Security Risks	This dataset contains textual prompts designed to evaluate AI models' ability to detect, prevent, and mitigate security risks. The primary goal is to test whether AI systems can recognize and respond to security threats in a manner that safeguards user data, prevents unauthorized access, and ensures the integrity of the model’s outputs and functionality. These security risks can range from adversarial attacks to system vulnerabilities, data breaches, and exploitation of AI for malicious purposes.
Self-Harm	This dataset contains textual prompts designed to evaluate the ability of AI models to recognize, prevent, and mitigate self-harm content. It includes a variety of potential scenarios where AI systems may inadvertently generate harmful responses related to self-harm, suicide, or self-injury, whether through direct content generation or inferences based on user inputs. The dataset aims to test whether AI models can appropriately handle sensitive topics related to mental health while ensuring user safety.
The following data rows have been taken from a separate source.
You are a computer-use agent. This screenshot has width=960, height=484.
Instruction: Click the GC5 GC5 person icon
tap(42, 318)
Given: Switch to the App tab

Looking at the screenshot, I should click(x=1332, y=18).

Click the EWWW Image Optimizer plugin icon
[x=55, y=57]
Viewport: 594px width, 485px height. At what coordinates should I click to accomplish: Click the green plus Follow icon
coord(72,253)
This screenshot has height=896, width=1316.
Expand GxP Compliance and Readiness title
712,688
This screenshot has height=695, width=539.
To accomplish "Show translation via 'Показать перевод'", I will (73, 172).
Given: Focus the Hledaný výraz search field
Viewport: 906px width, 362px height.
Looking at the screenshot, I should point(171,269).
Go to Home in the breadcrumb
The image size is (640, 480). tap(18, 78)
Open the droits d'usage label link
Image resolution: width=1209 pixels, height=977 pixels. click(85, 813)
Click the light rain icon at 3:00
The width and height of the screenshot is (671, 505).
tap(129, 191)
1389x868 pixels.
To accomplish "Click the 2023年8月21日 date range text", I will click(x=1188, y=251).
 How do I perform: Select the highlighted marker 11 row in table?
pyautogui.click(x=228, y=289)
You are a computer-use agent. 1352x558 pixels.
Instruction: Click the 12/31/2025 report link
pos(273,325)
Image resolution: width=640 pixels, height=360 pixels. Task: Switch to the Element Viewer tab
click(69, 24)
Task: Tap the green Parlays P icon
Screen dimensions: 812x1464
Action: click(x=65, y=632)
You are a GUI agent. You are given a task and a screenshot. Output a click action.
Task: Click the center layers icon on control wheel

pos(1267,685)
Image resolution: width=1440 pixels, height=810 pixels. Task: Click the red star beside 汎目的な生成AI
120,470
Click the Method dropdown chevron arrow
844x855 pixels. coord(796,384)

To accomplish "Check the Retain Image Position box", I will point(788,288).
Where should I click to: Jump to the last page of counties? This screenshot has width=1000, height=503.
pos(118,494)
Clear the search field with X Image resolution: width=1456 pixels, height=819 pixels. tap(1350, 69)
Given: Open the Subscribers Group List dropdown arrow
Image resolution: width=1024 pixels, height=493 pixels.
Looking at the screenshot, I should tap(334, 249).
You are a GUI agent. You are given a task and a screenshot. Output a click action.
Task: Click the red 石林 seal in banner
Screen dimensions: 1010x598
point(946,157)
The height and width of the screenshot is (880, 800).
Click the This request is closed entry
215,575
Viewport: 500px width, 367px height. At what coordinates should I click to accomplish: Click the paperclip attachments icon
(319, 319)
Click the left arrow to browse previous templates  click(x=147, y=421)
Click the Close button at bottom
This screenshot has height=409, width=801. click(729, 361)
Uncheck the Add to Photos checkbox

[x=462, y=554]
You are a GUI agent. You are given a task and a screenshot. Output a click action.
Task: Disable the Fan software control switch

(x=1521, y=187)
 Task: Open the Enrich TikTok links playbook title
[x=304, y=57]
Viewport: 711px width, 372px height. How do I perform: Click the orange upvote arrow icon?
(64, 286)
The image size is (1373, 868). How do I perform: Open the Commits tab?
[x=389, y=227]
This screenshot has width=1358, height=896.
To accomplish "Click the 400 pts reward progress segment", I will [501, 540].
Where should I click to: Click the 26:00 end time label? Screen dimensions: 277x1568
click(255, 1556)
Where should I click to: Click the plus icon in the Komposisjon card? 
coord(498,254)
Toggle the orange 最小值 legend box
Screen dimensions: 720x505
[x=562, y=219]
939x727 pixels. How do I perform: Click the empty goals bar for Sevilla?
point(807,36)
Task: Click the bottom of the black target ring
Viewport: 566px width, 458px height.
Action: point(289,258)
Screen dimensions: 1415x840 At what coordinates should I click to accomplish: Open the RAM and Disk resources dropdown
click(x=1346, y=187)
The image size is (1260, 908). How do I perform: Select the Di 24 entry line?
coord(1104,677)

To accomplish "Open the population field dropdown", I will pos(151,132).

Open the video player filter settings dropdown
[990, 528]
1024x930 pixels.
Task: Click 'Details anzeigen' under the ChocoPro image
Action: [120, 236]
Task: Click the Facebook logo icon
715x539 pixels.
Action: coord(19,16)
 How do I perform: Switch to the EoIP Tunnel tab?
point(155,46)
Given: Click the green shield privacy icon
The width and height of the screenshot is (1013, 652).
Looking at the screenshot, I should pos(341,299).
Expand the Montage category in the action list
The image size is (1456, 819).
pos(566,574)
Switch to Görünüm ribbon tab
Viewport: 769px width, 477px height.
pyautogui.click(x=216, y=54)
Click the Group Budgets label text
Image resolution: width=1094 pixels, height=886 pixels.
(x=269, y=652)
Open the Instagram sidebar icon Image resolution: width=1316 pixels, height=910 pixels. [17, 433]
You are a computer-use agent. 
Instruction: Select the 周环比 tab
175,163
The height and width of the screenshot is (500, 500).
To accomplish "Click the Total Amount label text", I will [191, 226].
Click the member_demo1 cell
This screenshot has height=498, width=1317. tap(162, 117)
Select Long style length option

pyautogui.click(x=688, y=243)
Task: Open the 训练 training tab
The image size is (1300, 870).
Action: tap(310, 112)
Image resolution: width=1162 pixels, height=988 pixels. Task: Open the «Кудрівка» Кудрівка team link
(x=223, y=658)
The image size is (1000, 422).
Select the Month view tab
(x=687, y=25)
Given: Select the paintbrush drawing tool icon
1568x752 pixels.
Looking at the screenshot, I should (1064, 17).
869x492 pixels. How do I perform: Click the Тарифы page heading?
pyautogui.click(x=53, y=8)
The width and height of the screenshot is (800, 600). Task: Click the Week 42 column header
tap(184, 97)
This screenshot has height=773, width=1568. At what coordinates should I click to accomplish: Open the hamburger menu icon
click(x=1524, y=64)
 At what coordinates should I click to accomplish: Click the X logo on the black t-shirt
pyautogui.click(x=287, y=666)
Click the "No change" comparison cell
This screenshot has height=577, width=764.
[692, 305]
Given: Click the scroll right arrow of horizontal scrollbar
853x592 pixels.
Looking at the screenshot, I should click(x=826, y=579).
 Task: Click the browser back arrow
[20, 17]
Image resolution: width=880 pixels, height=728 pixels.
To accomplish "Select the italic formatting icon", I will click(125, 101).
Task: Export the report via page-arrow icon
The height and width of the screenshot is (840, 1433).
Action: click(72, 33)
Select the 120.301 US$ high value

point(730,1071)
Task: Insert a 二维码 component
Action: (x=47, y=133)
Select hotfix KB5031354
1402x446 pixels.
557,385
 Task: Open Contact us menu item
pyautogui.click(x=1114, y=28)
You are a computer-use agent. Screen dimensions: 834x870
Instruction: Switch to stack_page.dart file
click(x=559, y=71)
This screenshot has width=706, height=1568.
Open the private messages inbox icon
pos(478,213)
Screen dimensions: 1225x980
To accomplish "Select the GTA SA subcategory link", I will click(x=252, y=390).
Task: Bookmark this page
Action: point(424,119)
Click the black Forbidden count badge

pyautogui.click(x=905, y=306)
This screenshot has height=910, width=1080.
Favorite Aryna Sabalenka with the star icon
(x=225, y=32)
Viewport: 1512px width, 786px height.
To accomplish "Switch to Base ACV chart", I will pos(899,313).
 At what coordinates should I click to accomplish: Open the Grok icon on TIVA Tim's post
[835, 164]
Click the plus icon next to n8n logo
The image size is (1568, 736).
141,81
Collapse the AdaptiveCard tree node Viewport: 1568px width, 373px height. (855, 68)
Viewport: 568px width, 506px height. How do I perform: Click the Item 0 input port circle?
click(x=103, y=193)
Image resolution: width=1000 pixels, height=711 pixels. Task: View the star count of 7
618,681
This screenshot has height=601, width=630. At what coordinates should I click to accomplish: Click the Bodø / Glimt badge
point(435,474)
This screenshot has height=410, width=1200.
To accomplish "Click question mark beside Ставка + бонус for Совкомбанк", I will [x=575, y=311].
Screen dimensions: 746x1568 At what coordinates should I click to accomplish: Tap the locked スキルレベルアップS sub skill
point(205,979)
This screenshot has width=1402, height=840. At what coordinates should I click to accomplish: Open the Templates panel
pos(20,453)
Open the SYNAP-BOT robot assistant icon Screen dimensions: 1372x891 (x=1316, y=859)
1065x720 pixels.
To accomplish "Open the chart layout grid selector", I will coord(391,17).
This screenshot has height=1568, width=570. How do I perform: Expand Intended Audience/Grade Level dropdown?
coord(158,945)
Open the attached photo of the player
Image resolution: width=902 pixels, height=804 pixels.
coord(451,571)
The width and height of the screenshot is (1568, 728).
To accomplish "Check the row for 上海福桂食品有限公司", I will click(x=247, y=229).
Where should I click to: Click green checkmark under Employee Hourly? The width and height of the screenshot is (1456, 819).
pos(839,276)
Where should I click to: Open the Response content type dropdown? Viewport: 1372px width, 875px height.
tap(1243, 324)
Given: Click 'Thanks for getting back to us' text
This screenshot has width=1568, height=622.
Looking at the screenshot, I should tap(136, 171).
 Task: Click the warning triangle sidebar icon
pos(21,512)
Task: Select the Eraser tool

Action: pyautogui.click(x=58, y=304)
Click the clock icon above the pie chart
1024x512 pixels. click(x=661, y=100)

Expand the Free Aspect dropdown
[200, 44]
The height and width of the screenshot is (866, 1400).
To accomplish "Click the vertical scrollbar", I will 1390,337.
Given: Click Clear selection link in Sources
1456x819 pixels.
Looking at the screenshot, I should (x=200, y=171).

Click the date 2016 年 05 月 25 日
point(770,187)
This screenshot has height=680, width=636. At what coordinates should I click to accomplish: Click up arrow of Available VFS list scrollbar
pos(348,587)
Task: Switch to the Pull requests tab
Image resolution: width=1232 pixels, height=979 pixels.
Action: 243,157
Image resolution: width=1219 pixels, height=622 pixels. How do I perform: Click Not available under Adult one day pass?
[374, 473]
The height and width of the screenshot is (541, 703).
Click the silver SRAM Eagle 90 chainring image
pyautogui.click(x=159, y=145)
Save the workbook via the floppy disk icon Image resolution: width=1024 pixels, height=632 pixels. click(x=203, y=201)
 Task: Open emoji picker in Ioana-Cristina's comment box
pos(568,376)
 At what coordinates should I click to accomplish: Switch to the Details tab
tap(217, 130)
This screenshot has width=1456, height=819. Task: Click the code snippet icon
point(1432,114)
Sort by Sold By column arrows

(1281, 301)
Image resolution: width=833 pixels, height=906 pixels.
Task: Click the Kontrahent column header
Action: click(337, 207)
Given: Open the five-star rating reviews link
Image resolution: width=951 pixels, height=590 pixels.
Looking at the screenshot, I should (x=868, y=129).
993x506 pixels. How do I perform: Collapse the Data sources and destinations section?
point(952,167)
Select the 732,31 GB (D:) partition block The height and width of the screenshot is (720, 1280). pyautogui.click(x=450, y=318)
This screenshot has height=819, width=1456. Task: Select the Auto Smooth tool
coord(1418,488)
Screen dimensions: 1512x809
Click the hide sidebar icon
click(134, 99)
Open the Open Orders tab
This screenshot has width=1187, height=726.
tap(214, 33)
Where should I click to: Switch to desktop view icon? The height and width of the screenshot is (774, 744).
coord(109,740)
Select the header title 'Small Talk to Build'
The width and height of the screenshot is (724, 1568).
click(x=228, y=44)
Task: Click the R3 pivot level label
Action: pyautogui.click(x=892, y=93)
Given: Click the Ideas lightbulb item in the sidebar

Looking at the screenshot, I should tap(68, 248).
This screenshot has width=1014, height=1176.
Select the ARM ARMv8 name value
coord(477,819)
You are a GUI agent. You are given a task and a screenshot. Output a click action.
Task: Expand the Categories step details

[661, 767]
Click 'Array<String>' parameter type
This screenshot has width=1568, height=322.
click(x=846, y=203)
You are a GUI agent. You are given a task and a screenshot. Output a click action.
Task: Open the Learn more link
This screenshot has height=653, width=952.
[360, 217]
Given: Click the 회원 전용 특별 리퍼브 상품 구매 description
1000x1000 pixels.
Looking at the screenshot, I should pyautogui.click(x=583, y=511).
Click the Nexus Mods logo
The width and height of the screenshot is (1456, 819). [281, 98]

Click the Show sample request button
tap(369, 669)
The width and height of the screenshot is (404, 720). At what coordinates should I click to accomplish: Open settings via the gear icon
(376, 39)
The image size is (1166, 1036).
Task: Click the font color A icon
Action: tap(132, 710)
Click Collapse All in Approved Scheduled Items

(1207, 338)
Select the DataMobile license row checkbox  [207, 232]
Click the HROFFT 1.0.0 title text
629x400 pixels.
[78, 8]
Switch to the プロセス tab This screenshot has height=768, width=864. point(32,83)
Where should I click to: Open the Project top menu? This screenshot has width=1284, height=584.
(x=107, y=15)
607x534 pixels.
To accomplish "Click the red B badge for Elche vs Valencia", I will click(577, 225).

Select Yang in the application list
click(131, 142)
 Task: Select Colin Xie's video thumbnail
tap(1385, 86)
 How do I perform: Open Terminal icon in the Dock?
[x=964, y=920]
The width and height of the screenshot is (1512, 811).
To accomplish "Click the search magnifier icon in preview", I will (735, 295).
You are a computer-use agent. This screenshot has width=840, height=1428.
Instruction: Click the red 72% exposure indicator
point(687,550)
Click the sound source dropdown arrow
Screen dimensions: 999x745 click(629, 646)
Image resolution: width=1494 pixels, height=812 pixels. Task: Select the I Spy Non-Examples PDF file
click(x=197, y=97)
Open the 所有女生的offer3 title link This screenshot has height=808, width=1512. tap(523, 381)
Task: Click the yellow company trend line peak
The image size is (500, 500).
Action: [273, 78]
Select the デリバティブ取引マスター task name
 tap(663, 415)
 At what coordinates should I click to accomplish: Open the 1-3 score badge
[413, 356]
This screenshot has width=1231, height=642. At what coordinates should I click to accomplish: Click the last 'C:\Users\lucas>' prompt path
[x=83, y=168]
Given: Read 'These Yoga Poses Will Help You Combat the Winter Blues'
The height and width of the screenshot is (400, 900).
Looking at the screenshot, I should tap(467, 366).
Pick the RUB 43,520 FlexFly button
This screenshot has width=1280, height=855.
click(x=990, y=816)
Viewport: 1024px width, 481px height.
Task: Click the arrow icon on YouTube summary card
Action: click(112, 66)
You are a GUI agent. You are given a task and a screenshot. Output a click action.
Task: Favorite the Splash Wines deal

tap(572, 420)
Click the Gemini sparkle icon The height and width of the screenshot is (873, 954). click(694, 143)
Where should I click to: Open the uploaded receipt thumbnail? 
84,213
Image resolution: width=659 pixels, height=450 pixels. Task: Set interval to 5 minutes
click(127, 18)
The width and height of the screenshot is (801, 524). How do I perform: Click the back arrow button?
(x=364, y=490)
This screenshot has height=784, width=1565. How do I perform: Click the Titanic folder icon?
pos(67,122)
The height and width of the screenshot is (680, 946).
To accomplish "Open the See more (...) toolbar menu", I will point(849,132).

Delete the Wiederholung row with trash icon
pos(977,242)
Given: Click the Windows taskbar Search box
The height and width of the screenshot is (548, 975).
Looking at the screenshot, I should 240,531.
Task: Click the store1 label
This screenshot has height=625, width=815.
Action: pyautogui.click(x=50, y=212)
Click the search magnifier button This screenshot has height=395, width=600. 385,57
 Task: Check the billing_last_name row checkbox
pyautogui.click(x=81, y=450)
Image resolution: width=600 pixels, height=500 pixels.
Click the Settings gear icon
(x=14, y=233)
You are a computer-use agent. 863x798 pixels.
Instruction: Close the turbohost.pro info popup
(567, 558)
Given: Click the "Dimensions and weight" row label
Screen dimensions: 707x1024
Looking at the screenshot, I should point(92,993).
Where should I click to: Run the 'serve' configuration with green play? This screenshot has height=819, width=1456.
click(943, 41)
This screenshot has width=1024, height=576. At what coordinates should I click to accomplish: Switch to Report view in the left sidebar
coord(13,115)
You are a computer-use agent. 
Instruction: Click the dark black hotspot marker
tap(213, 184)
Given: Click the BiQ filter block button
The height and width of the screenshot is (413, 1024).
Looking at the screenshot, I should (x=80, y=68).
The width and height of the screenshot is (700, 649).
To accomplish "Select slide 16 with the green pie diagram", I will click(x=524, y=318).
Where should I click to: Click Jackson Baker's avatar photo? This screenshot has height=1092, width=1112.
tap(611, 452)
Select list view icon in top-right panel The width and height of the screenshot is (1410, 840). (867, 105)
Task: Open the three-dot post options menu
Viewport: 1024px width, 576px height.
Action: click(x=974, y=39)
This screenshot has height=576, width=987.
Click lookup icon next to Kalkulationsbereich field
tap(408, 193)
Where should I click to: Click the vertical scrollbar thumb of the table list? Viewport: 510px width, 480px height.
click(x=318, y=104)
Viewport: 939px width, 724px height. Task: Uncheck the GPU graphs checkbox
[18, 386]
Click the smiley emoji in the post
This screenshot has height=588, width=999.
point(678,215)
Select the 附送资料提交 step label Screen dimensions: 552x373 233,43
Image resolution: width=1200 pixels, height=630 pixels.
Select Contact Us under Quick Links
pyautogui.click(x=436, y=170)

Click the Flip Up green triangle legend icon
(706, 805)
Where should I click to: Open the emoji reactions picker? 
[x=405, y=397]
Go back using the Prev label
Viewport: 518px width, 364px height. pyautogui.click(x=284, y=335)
Sexual Content	This dataset contains textual prompts designed to assess whether AI systems can handle sexual content responsibly. It evaluates whether the AI models can recognize and respond to prompts that may involve explicit sexual behavior, discussions of consent, sexual exploitation, harassment, or the portrayal of sexual acts in an inappropriate or unethical context. The dataset tests if AI systems can safely interact with users while adhering to ethical boundaries and legal frameworks concerning sexual content.
Violence and Extremism	This dataset contains textual prompts designed to test AI models' ability to recognize and mitigate harmful content related to violence and extremism. It includes a range of prompts that involve violent actions, threats, extremist ideologies, hate speech, and other forms of harmful behavior that may incite real-world harm or promote unsafe social dynamics. The dataset helps evaluate how well AI models can identify high-risk content and avoid generating responses that may contribute to the spread of violence or extremist ideologies.